Cloudflare has announced a major change in how AI bots will access websites. From September 15, AI agent crawlers — the bots that fetch web pages in real time while a person waits for an answer — will be blocked by default on a slice of the web. The company announced the change on July 1.
Cloudflare’s three new AI bot categories
Cloudflare has replaced its single block-AI-bots switch with three separate categories. This gives website owners more control over which AI systems can access their content. According to Cloudflare, the three categories are:
- Search — covers bots that index a page to answer questions about it later
- Agent — covers automated systems acting in real time for a user, including ChatGPT’s fetch bot and browser-driving agents
- Training — covers crawlers that pull content into a model’s weights
The controls went live on July 1 for every Cloudflare customer.

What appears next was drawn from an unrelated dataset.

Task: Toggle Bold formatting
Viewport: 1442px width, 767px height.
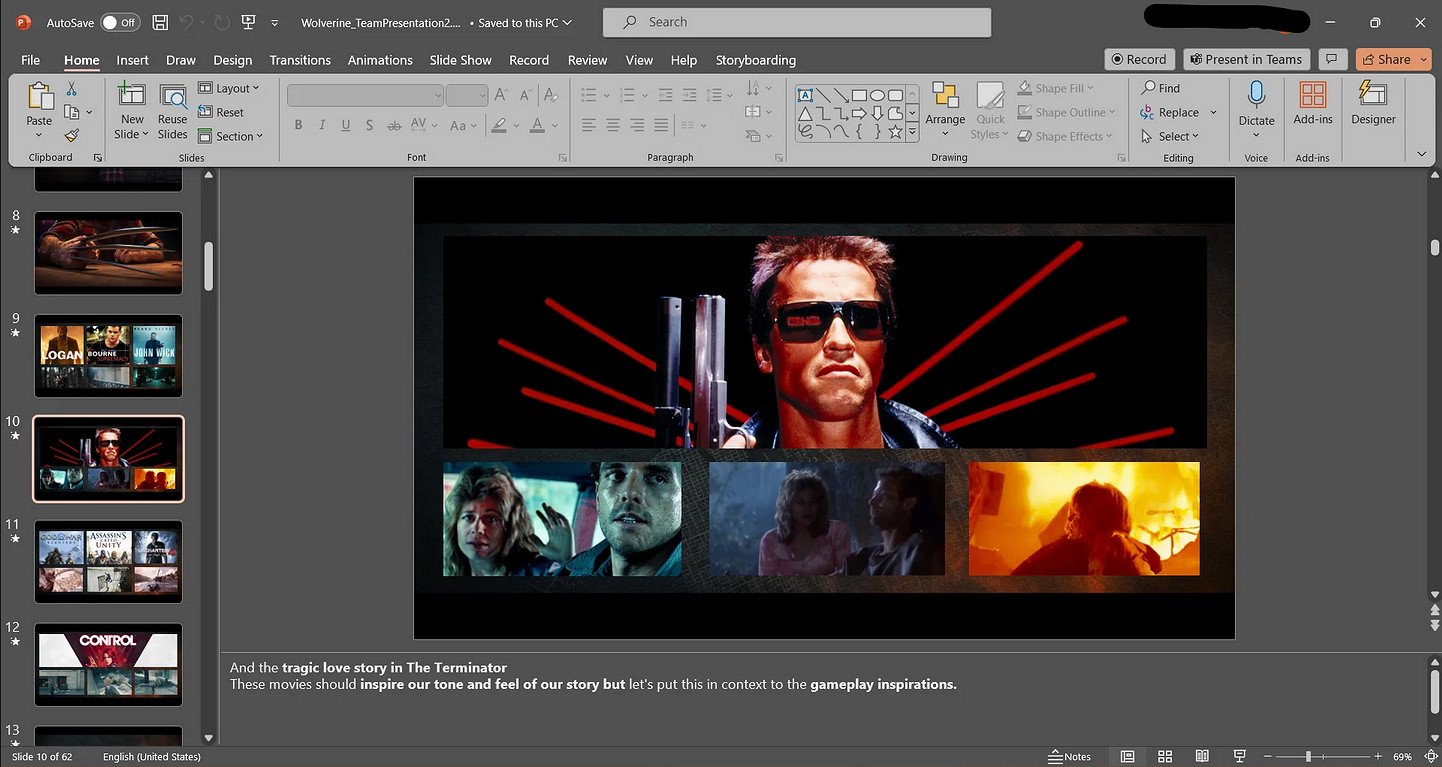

What this means for AI builders
Most of the coverage since the announcement has focused on Google. But the more useful part of this change is what it asks of everyone building AI agents, and what it offers them in return. Website owners can now decide which types of AI traffic they want to allow, rather than having a single on-off switch for all AI bots.
For AI companies and developers building agent-based systems, this means they will need to explicitly request permission to access websites that use Cloudflare. The default setting from September 15 will block agent crawlers, so builders must take action to get access.
How to get permission for AI agent crawlers
Website owners who want to allow AI agent crawlers can do so through Cloudflare’s dashboard. The new controls let them enable or disable each of the three categories independently. This means a site could allow search bots but block training crawlers, or allow agents but block search indexing.
For AI builders, the process involves ensuring their crawlers are properly identified and then working with website owners who use Cloudflare to get permission. Cloudflare has not detailed a specific application process, but the change signals that permission-based access will become the standard.
Our Take: A sensible move for web control
In our view, Cloudflare’s decision to split AI bot controls into three categories is a practical step. The old single switch treated all AI traffic the same, which did not make sense. A search bot indexing content for later answers is very different from an agent pulling pages in real time for a user, and both are different from a training crawler that absorbs content into a model.
This change gives website owners real choice. They can support useful AI services while blocking unwanted scraping. For AI builders, the message is clear: permission matters. The days of crawling any website without asking are ending. Builders who respect these controls and work with site owners will have a smoother path forward.
The September 15 deadline is not far away. Both website owners and AI developers should review Cloudflare’s new settings now to understand what changes they need to make.